══ 原文抜粋

8合目くらいになると、岩場も多くなってきて

急勾配の箇所も増えてきた。

なんだろう・・・・

徐々に体重を感じるようになる。

足取りも重くなるあせ


足裏の痛みも少しずつ強くなる。

偏平足用のインソールを入れていたが

それでも、慣れていないと、逆にその部分が押さえられて痛いはっ


呼吸は休めば落ち着くが、私の足裏の痛みは加速する。

休憩の回数も増えていく。

「あの岩まで行ったら休もう!」

「あそこを曲がったら休憩しよう!」

4人で声を掛け合って、次の目標を定めては進んでいく。

もうだめだ、と思っても、あそこまで、、次はあそこまで、、、

小刻みに休んでは、また歩き出す。


そして、この頃になると

お互いがお互いを案じるようになる。

とくにRUKAは、みんなの顔色を常に見てくれていた。

「お母さん、大丈夫?」

RUKI、ゆっくり大きくお腹から息を吸って!」

RUKIはもともと、喘息をもっているし

高山病にかかった過去があるので、とにかく用心した。


「そろそろ、酸素を吸っておこう!」と旦那が言った。

携帯用の酸素をザックから取り出し

全員が酸素の補給をした。


9合目の山小屋にたどり着いたとき

眼下を見下ろすと、その壮大なパノラマにしばし見とれた。

正面に駿河湾、その左手に伊豆半島の全景、

その脇に伊豆大島、その向こうには江ノ島、三浦半島、

東京湾を挟んで、房総半島まで見渡せた!!!

やっぱり、富士山はすごいや、

海が見える富士宮口にしてよかった、

旦那が天候にこだわった意味がわかった。


その直後、RUKI異変に気づいた。


唇が紫っぽく変色している。

本人に聞くと、ぜんぜん平気!どこも痛くない!と言う。

でもわかっていた、母だもの・・・私にはわかる。

しんどいまではいかなくても、

なんらかの体の変調を感じているはず。

でも、3年前にやむなく下山したのは、この場所だえーん

本人は、今回絶対にリベンジするんだ!という強い思いがある。

とりあえずは、大丈夫という本人の言葉を信じ、

思いを尊重して見守ることにした。


9合目を出発する。

見上げると、頂上がもう目前に迫っているように見えるが

じつはここからが、さらに険しい道のりだった。


少し歩くと、9.5合目まで『あと200メートル』という

案内板があった。

200メートルといえば、学校のグランド一周だ。

ふつうに歩けば、2分くらいかな・・・・

この頃には足もピークにきていて

そのわずか200メートルで3回も休憩して

たどり着くのに20分もかかってしまった。

それほど山道は、体力の落ちてきた体にはキツイえーん


9.5合目の山小屋にさしかかったとき

RUKIが「頭が痛いから、酸素を吸いながら歩いてもいい?」

と聞いてきた。

やっぱりそうか、高山病がRUKIをジワジワ襲っていく痛い

「荷物を持とうか?」と尋ねると

「いや、大丈夫!これくらい大丈夫だよ!」

弱音は吐かず、自らの力でなんとか乗り越えようとしている。

════

**課題**
富士登山の文章の「でも、3年前にやむなく下山したのは、この場所だえーん」から「じつはここからが、さらに険しい道のりだった。」までの部分を、「頂上」を「山頂」に置き換えて書き直してください。

══ 収集資料

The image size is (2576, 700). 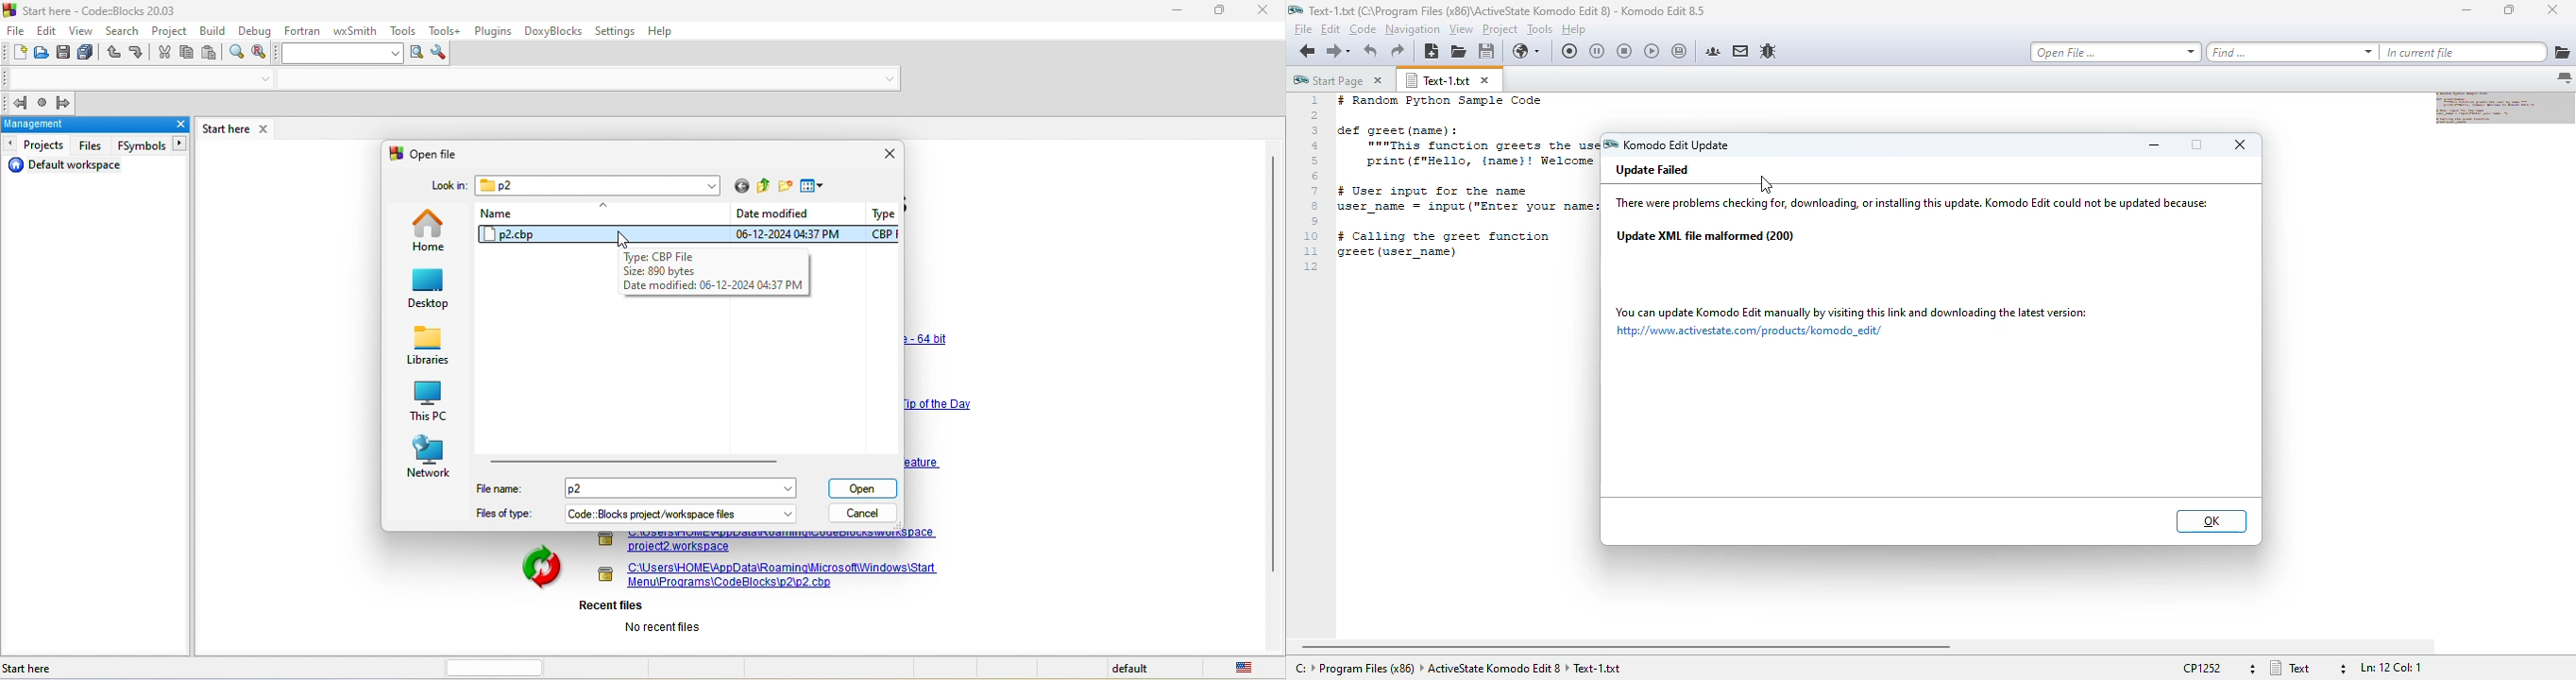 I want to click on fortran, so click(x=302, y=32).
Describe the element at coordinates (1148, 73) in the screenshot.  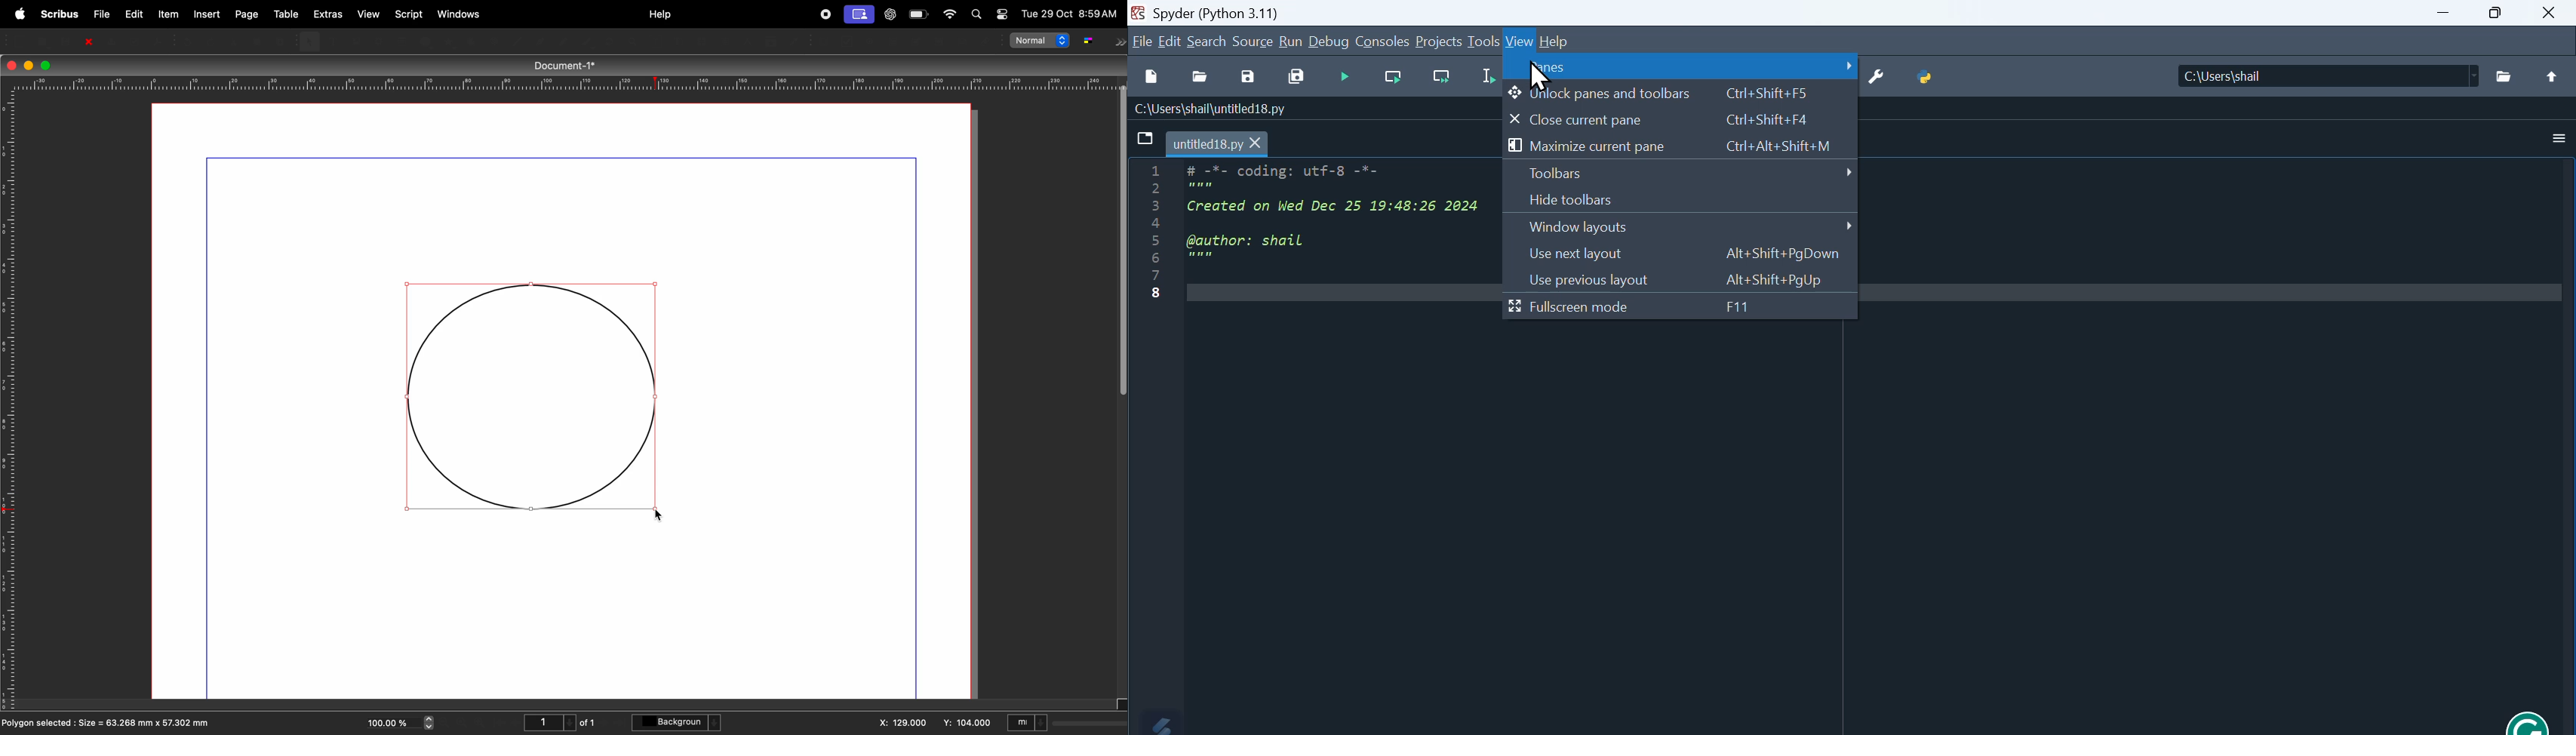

════

**結果**
でも、3年前にやむなく下山したのは、この場所だえーん

本人は、今回絶対にリベンジするんだ!という強い思いがある。

とりあえずは、大丈夫という本人の言葉を信じ、

思いを尊重して見守ることにした。


9合目を出発する。

見上げると、山頂がもう目前に迫っているように見えるが

じつはここからが、さらに険しい道のりだった。